[Saved entries]
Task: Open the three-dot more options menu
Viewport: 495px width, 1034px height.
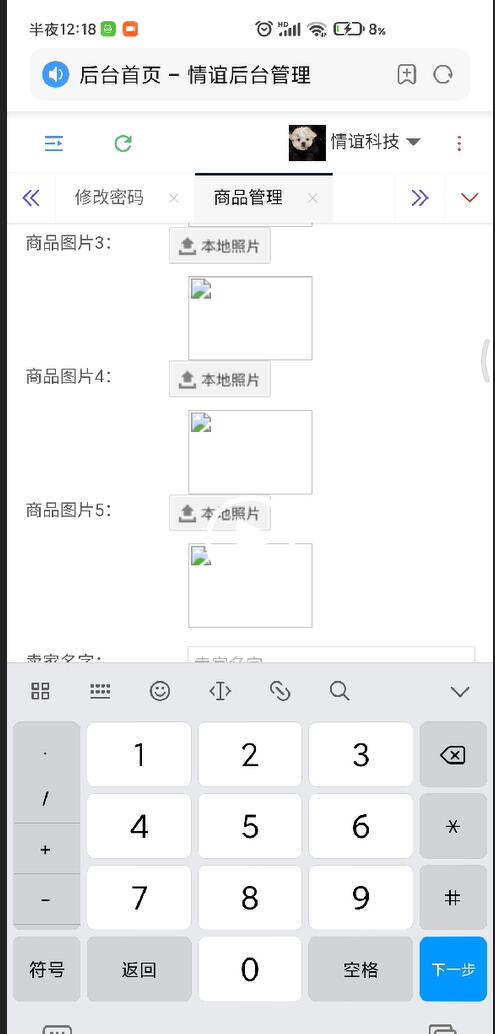Action: coord(459,143)
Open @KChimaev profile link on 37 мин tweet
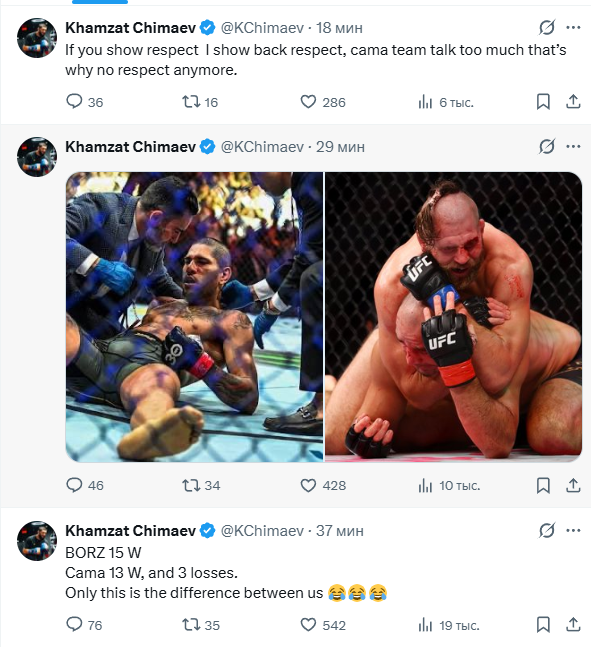Screen dimensions: 591x647 click(262, 531)

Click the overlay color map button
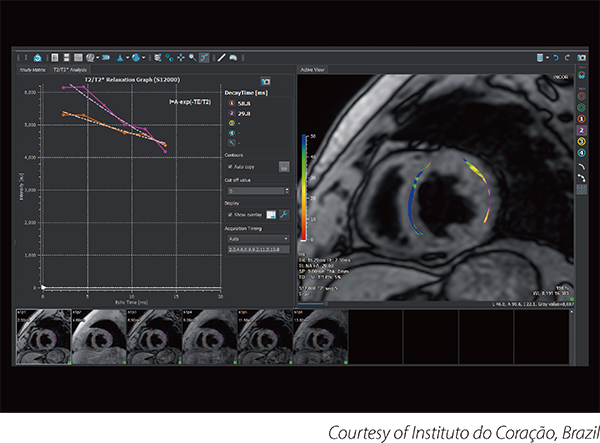pos(271,215)
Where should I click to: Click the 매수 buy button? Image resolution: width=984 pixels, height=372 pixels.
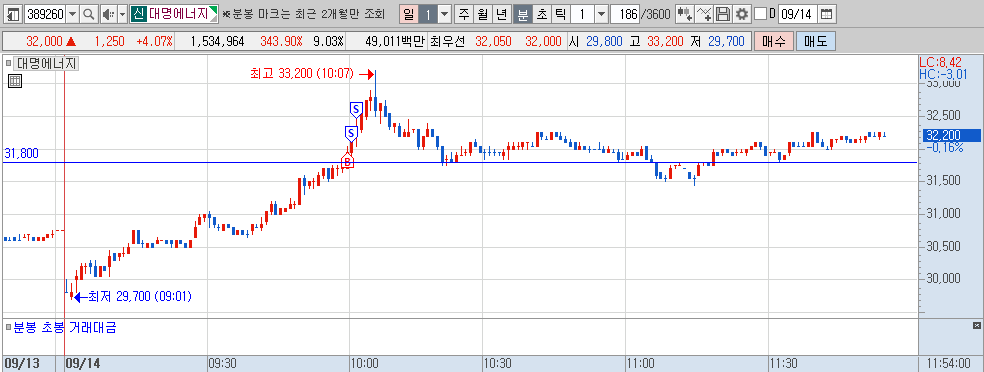coord(774,41)
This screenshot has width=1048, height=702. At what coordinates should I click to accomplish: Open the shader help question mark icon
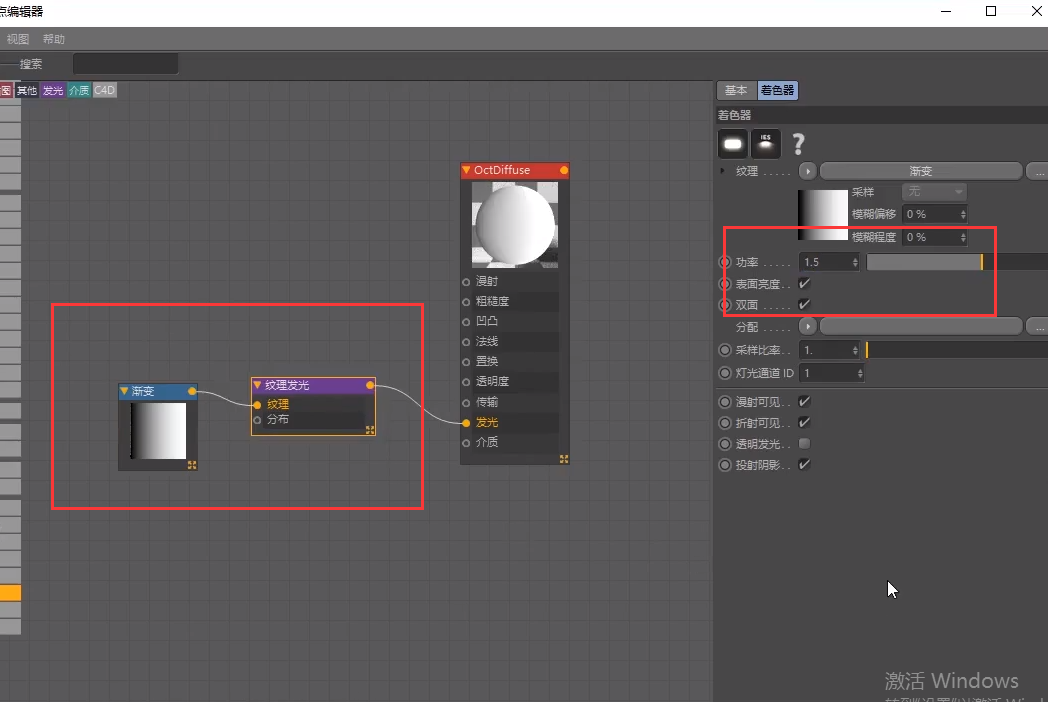[x=798, y=144]
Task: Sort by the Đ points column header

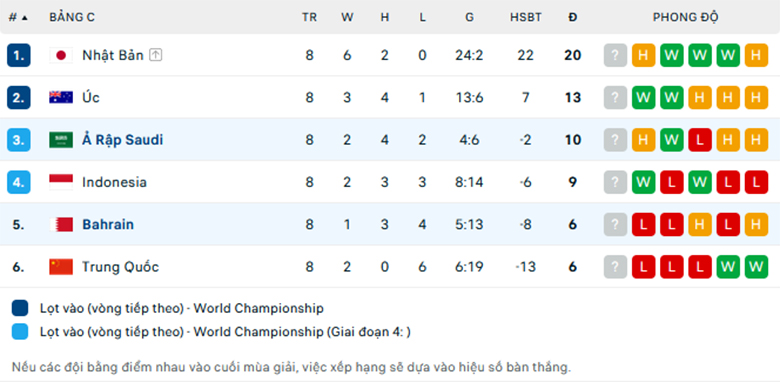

[Your objective]:
Return each record above as it stands. Pictures stay out.

[Task response]:
Task: Open the three-dot more options menu
Viewport: 495px width, 1034px height.
Action: coord(459,143)
Open @KChimaev profile link on 37 мин tweet
Screen dimensions: 591x647 click(262, 531)

Click the overlay color map button
pos(271,215)
Where should I click to: Click the 매수 buy button? Image resolution: width=984 pixels, height=372 pixels.
coord(774,41)
This screenshot has width=1048, height=702. At what coordinates should I click to accomplish: Open the shader help question mark icon
[x=798, y=144]
Task: Sort by the Đ points column header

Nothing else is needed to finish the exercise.